» AIM OF THE EXERCISE: Copy every one of the lines below word for word, in the same order, changing nothing.

» DATASET ENTRIES:

-- BEGIN --

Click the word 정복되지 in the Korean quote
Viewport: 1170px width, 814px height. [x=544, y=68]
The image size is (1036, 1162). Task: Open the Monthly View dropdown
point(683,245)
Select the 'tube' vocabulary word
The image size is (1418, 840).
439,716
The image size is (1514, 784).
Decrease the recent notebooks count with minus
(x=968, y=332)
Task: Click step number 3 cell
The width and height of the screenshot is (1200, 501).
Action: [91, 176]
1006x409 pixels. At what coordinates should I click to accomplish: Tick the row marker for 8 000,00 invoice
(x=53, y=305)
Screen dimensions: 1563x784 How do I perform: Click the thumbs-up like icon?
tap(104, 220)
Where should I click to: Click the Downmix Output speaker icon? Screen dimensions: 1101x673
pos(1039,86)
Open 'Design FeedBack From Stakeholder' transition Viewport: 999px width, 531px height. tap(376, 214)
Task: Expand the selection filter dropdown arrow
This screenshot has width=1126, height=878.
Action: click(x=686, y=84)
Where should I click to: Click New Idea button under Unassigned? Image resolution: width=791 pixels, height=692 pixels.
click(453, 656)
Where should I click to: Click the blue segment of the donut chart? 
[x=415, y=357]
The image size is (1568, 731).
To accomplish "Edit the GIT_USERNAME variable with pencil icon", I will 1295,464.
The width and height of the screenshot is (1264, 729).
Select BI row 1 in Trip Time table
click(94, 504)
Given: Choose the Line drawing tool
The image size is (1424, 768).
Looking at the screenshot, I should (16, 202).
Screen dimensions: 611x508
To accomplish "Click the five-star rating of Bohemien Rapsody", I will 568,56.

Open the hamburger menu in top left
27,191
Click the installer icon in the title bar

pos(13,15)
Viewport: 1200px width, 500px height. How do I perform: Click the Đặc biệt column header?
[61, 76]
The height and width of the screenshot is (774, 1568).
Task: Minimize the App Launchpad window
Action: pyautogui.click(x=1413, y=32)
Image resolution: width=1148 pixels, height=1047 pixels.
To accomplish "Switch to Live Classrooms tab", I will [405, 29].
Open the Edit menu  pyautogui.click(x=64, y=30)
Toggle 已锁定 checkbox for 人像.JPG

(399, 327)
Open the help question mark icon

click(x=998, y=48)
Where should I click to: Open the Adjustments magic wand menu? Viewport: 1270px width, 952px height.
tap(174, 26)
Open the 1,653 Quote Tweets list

-- END --

» EXPECTED OUTPUT:
Click the word 정복되지 in the Korean quote
Viewport: 1170px width, 814px height. [x=544, y=68]
The image size is (1036, 1162). Task: Open the Monthly View dropdown
point(683,245)
Select the 'tube' vocabulary word
The image size is (1418, 840).
439,716
The image size is (1514, 784).
Decrease the recent notebooks count with minus
(x=968, y=332)
Task: Click step number 3 cell
The width and height of the screenshot is (1200, 501).
Action: [91, 176]
1006x409 pixels. At what coordinates should I click to accomplish: Tick the row marker for 8 000,00 invoice
(x=53, y=305)
Screen dimensions: 1563x784 How do I perform: Click the thumbs-up like icon?
tap(104, 220)
Where should I click to: Click the Downmix Output speaker icon? Screen dimensions: 1101x673
pos(1039,86)
Open 'Design FeedBack From Stakeholder' transition Viewport: 999px width, 531px height. tap(376, 214)
Task: Expand the selection filter dropdown arrow
This screenshot has width=1126, height=878.
Action: click(x=686, y=84)
Where should I click to: Click New Idea button under Unassigned? Image resolution: width=791 pixels, height=692 pixels.
click(453, 656)
Where should I click to: Click the blue segment of the donut chart? 
[x=415, y=357]
The image size is (1568, 731).
To accomplish "Edit the GIT_USERNAME variable with pencil icon", I will 1295,464.
The width and height of the screenshot is (1264, 729).
Select BI row 1 in Trip Time table
click(94, 504)
Given: Choose the Line drawing tool
The image size is (1424, 768).
Looking at the screenshot, I should (16, 202).
Screen dimensions: 611x508
To accomplish "Click the five-star rating of Bohemien Rapsody", I will 568,56.

Open the hamburger menu in top left
27,191
Click the installer icon in the title bar

pos(13,15)
Viewport: 1200px width, 500px height. How do I perform: Click the Đặc biệt column header?
[61, 76]
The height and width of the screenshot is (774, 1568).
Task: Minimize the App Launchpad window
Action: pyautogui.click(x=1413, y=32)
Image resolution: width=1148 pixels, height=1047 pixels.
To accomplish "Switch to Live Classrooms tab", I will [405, 29].
Open the Edit menu  pyautogui.click(x=64, y=30)
Toggle 已锁定 checkbox for 人像.JPG

(399, 327)
Open the help question mark icon

click(x=998, y=48)
Where should I click to: Open the Adjustments magic wand menu? Viewport: 1270px width, 952px height.
tap(174, 26)
Open the 1,653 Quote Tweets list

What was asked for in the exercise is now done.